A note on the Diabellis: Listen to the last variation, after the big noisy fugue: Tempo di menuetto. This was something Beethoven loved to do: How many ideas for yet further variations are spooled out here? "Folks, you ain't heard nothin' yet. I'm just getting started!"

But it is not to be. We hear the closing cadence with regret.


----------



## DavidA (Dec 14, 2012)

KenOC said:


> A note on the Diabellis: Listen to the last variation, after the big noisy fugue: Tempo di menuetto. This was something Beethoven loved to do: How many ideas for yet further variations are spooled out here? "Folks, you ain't heard nothin' yet. I'm just getting started!"
> 
> But it is not to be. We hear the closing cadence with regret.


Not sure about this as the variations were not written in order by Beethoven. Howver artistically it works.


----------



## KenOC (Mar 7, 2011)

Not sure what this means. The variations are clearly presented in the order specified (and rather carefully) by old Ludwig, who left little to chance. He did the same thing later in the variation movement of his Op. 131 string quartet -- presented, at the end, a "table of contents" of variations he could have written but didn't.


----------



## Mandryka (Feb 22, 2013)

It's true that they weren't written in order, I think he wrote them in two phases. But for the final version he paid a good deal of attention to proposing an order, it's interesting to think about what he was trying to achieve with the order,


----------



## KenOC (Mar 7, 2011)

That seems to be the case. Beethoven completed 23 variations in 1819, then laid the work aside, a rare thing for him. He returned to the work in 1823 and wrote the remaining variations. He kept the original 23 in order, but inserted (or added to the end) the new variations, which include some of the most important ones.

This is per Wiki -- I wasn't there!


----------



## Mandryka (Feb 22, 2013)

KenOC said:


> That seems to be the case. Beethoven completed 23 variations in 1819, then laid the work aside, a rare thing for him. He returned to the work in 1823 and wrote the remaining variations. He kept the original 23 in order, but inserted (or added to the end) the new variations, which include some of the most important ones.
> 
> This is per Wiki -- I wasn't there!


It would be interesting to know whether he addd them at the end or inserted them in a more careful way. I've got it in my heard somehow that one of the first variations, the second or the third, is a late one, but I could be mistaken.


----------



## KenOC (Mar 7, 2011)

The Wiki entry specifies exactly where the new variations went. However he did it, I'm sure he was quite careful!


----------



## DavidA (Dec 14, 2012)

KenOC said:


> The Wiki entry specifies exactly where the new variations went. However he did it, I'm sure he was quite careful!
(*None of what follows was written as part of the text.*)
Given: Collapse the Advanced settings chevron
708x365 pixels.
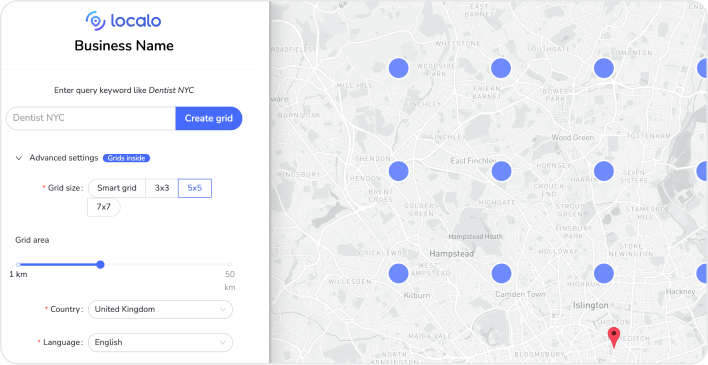Looking at the screenshot, I should point(19,158).
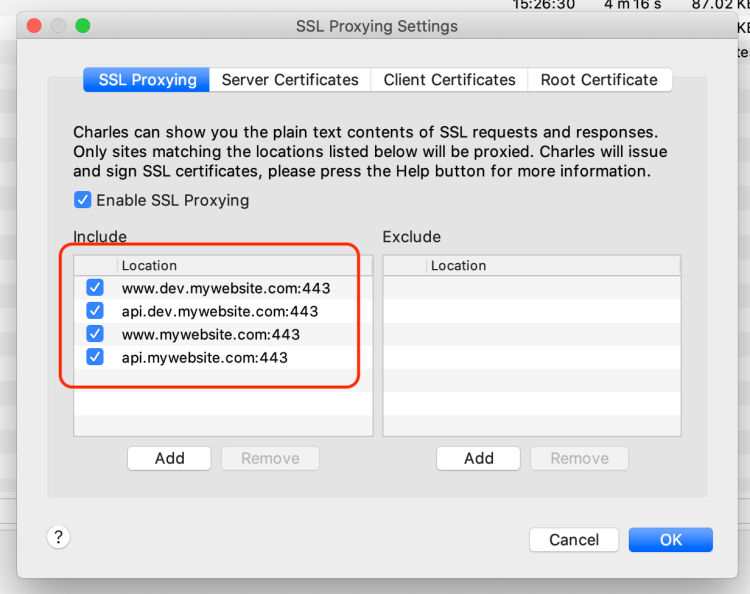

I am sure that Beethoven knew axactly the position of each variation. Together they are one of the most extraordinary piano compositions. I remember many many years ago hearing Zbrendel play them at the Proms. I got his old Turnabout recording (superb) and it's been a favourite with me ever since


----------



## Mandryka (Feb 22, 2013)

So what was he saying by putting that minuet at the end? After all those weird trilly variations. It just occurred to me that the final movement of the Eroica is also a dance.


----------



## DavidA (Dec 14, 2012)

I think we must realise that the Diabelli is a huge musical joke. From Diabelli's 'cobblers' patch' to the satire on Mozart and other composers. It also gives an idea of what Lug the improviser must have been like.


----------



## Holden4th (Jul 14, 2017)

The first variation shows Beethoven's intentions very clearly. The parody of a march is also a parody of the original tune. In some hands it can sound quite grotesque and rightly so. Apparently, one of Beethoven's party tricks was to hear a tune and simply make up variations on the spot. I wonder how many of the Diabellis were done this way.


----------



## Mandryka (Feb 22, 2013)

Holden4th said:


> The first variation shows Beethoven's intentions very clearly. The parody of a march is also a parody of the original tune. In some hands it can sound quite grotesque and rightly so. Apparently, one of Beethoven's party tricks was to hear a tune and simply make up variations on the spot. I wonder how many of the Diabellis were done this way.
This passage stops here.